Bastidores revelam o processo

O Itaú também divulgou um making of mostrando como os elementos da campanha foram produzidos. Os bastidores revelam a construção dos objetos, o trabalho de iluminação, a captação em película e a produção musical.

Em entrevista à Exame, Juliana Cury, CMO do Itaú Unibanco, afirmou que a intenção era fazer com que a execução acompanhasse o conceito da campanha. Segundo a executiva, recorrer apenas aos códigos visuais normalmente associados à inovação não seria suficiente para a proposta.

A opção pelo processo analógico também foi destacada pela Africa Creative. Rogério Chaves, co-CCO da agência, afirmou que a equipe buscou valorizar o craft e o talento dos profissionais envolvidos na imagem e na trilha sonora, mantendo a sensibilidade humana como parte da execução.

Com isso, o making of deixa de funcionar apenas como registro dos bastidores. Ele ajuda a explicar escolhas que, no filme pronto, poderiam passar despercebidas pelo público.

A marca como ponto de partida

Antes do filme e de toda a elaboração técnica da produção, porém, a campanha nasceu de uma intervenção bastante simples: retirar duas letras de Itaú.

A estratégia aproveitou o reconhecimento visual construído pela marca para criar estranhamento sem romper completamente sua identificação. Mesmo incompleto, o logotipo continuava associado ao banco, enquanto as duas letras restantes antecipavam o assunto que seria revelado.

A solução também permitiu que o Itaú apresentasse sua inteligência artificial sem criar uma identidade inteiramente separada da marca principal. O nome ia.i nasceu dessa relação e acrescentou ainda a referência sonora ao “e aí?” usado no início de uma conversa.

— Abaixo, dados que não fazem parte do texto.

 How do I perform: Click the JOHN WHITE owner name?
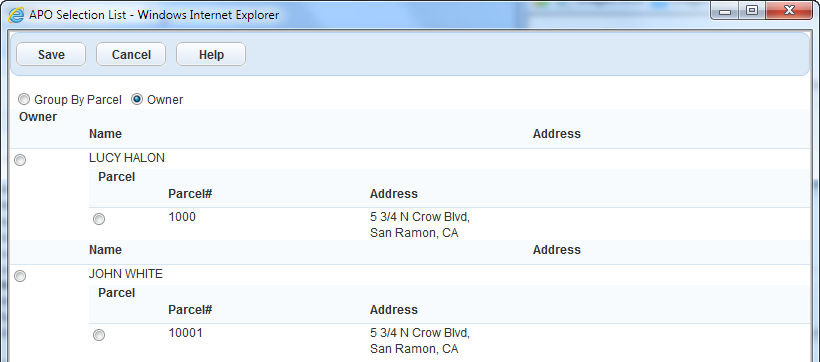pos(126,274)
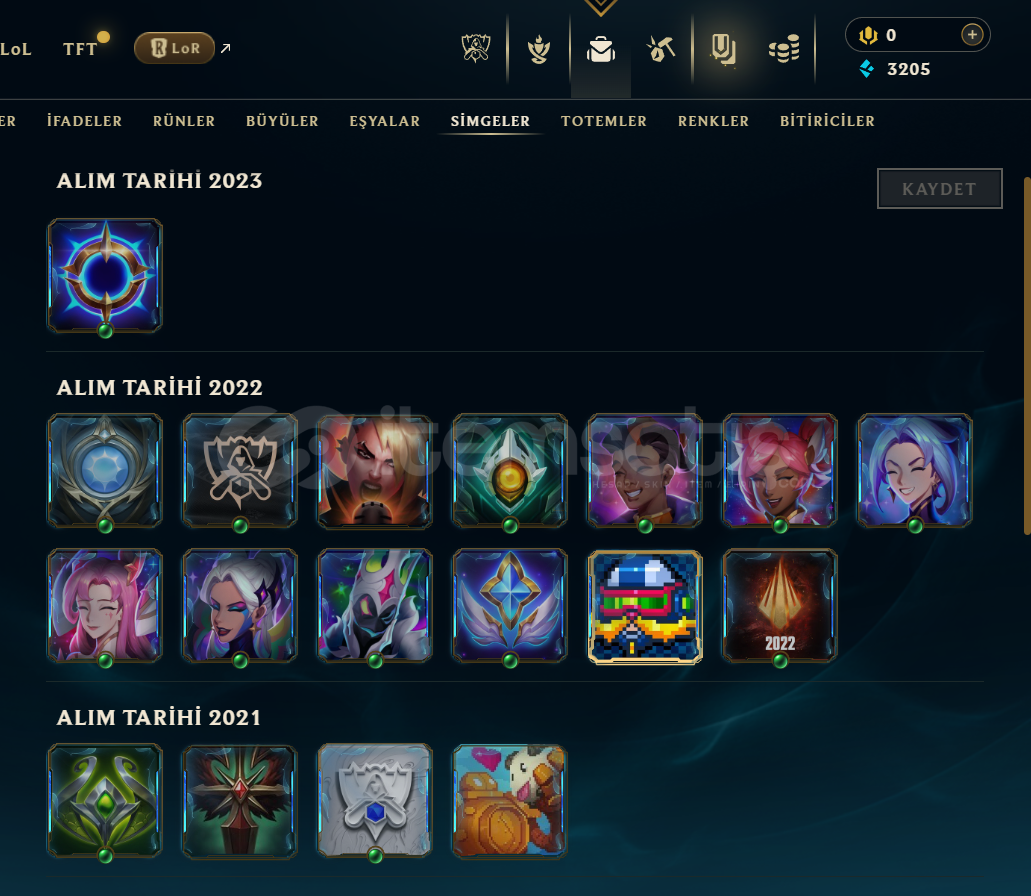The image size is (1031, 896).
Task: Add RP with the plus button
Action: 972,34
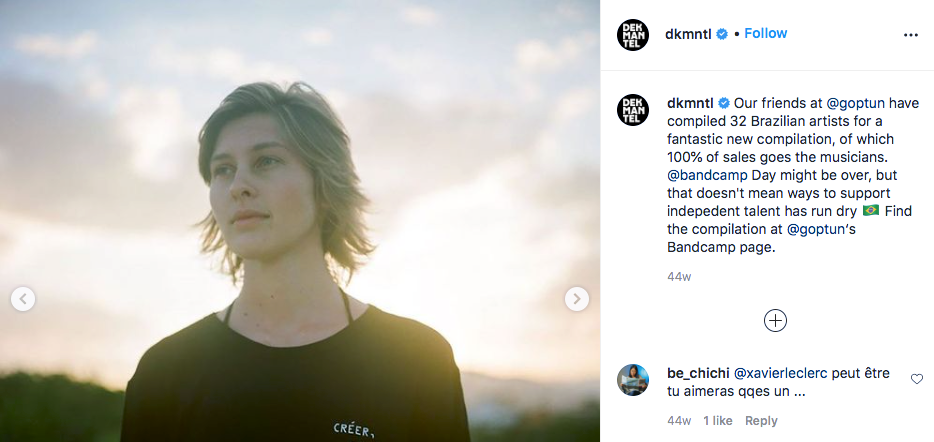Open the be_chichi commenter username

(x=698, y=373)
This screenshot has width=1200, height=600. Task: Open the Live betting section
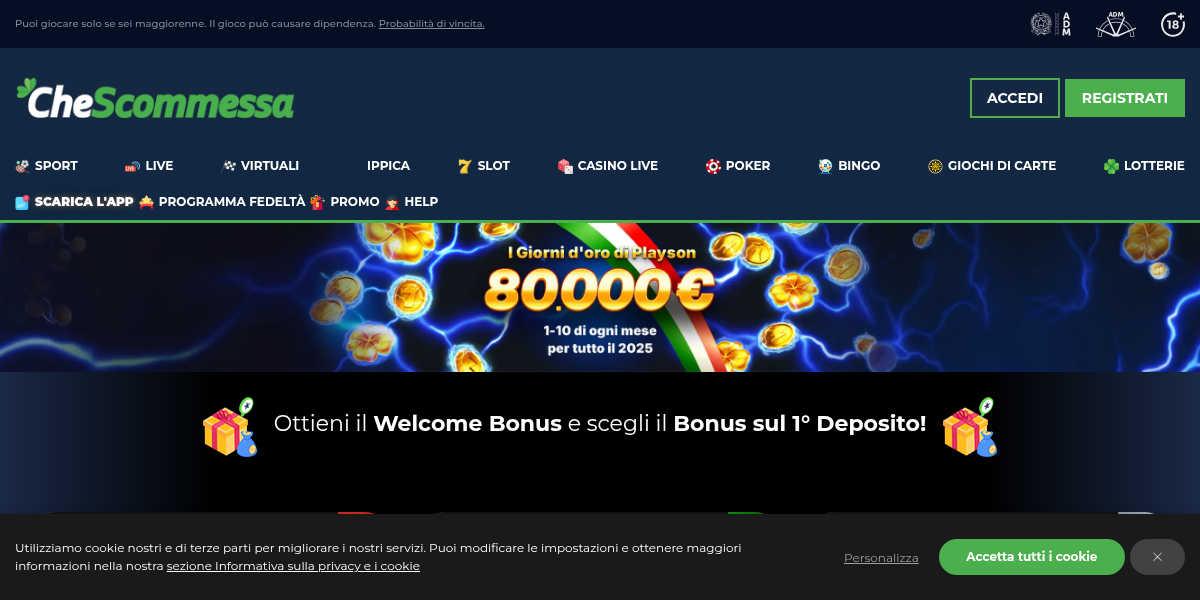(148, 166)
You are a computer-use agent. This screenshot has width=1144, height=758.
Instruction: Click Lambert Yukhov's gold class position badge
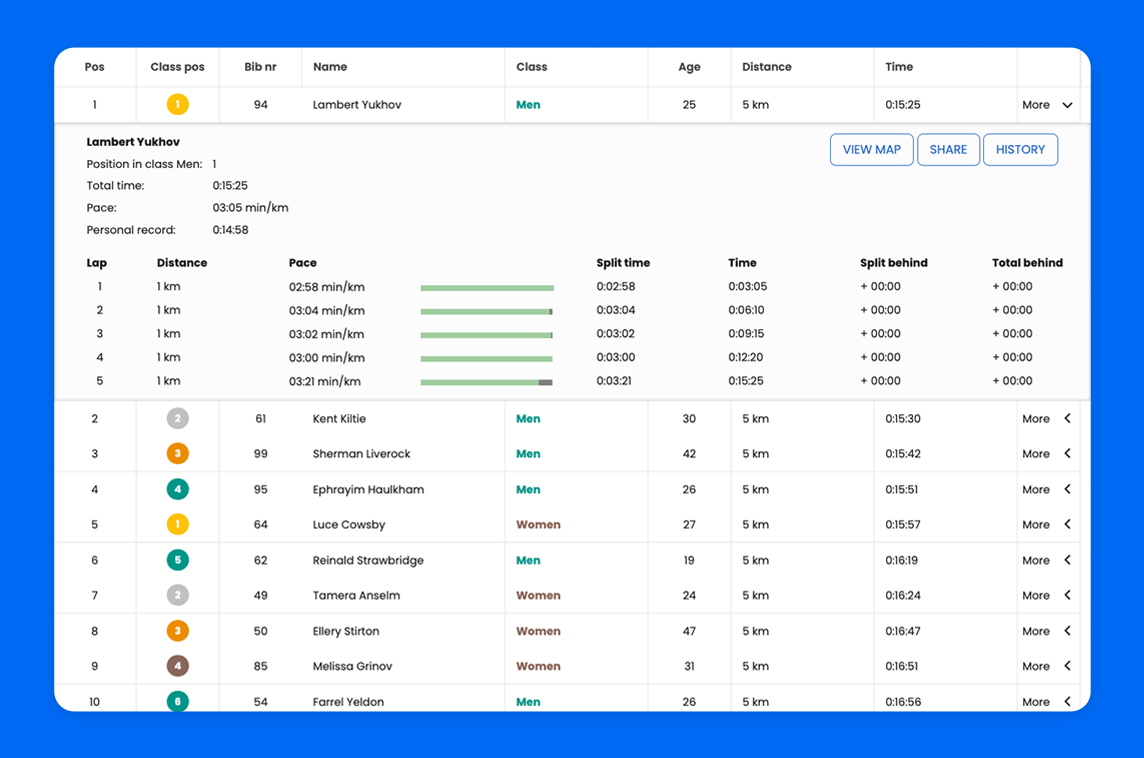(177, 104)

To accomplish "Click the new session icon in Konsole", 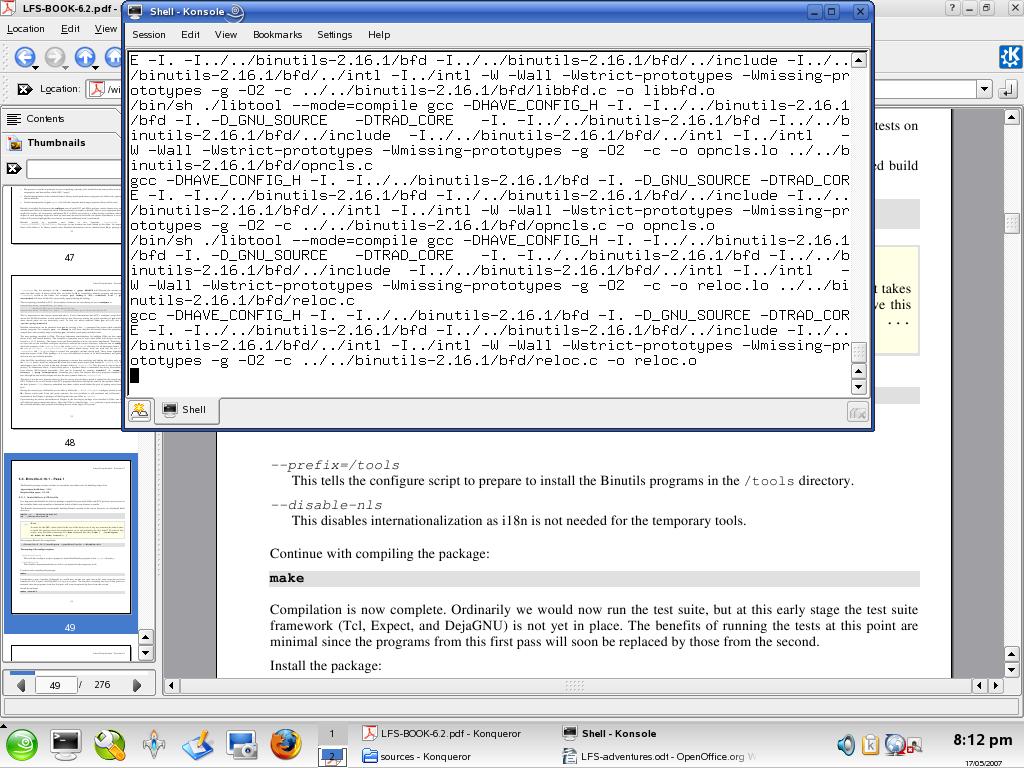I will click(139, 410).
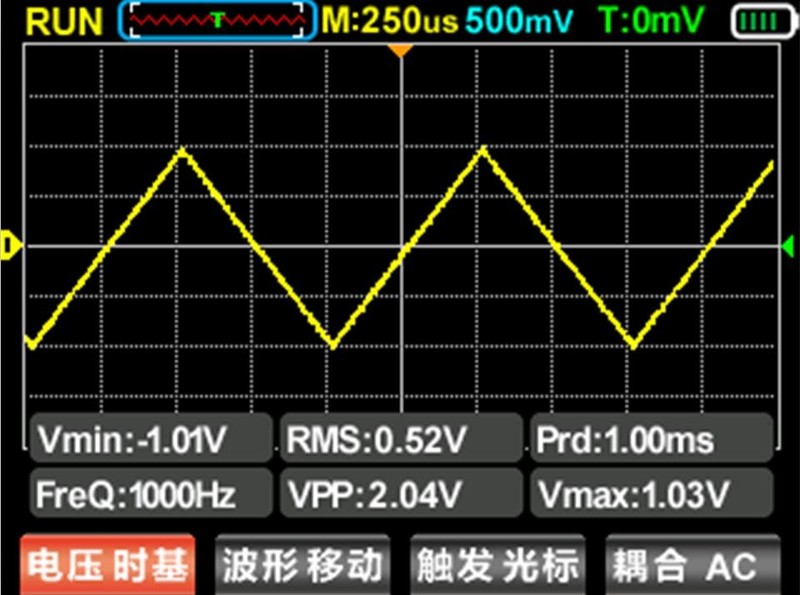Screen dimensions: 800x595
Task: Click the battery level icon
Action: 761,20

No momento em que a inteligência artificial também passa a ocupar espaço nos processos de criação publicitária, a campanha chama atenção por outra escolha: usou uma nova tecnologia como tema, mas colocou técnicas tradicionais de produção no centro da execução.

No caso do Itaú, a propaganda começou antes de explicar a tecnologia. Começou quando duas letras desapareceram do nome.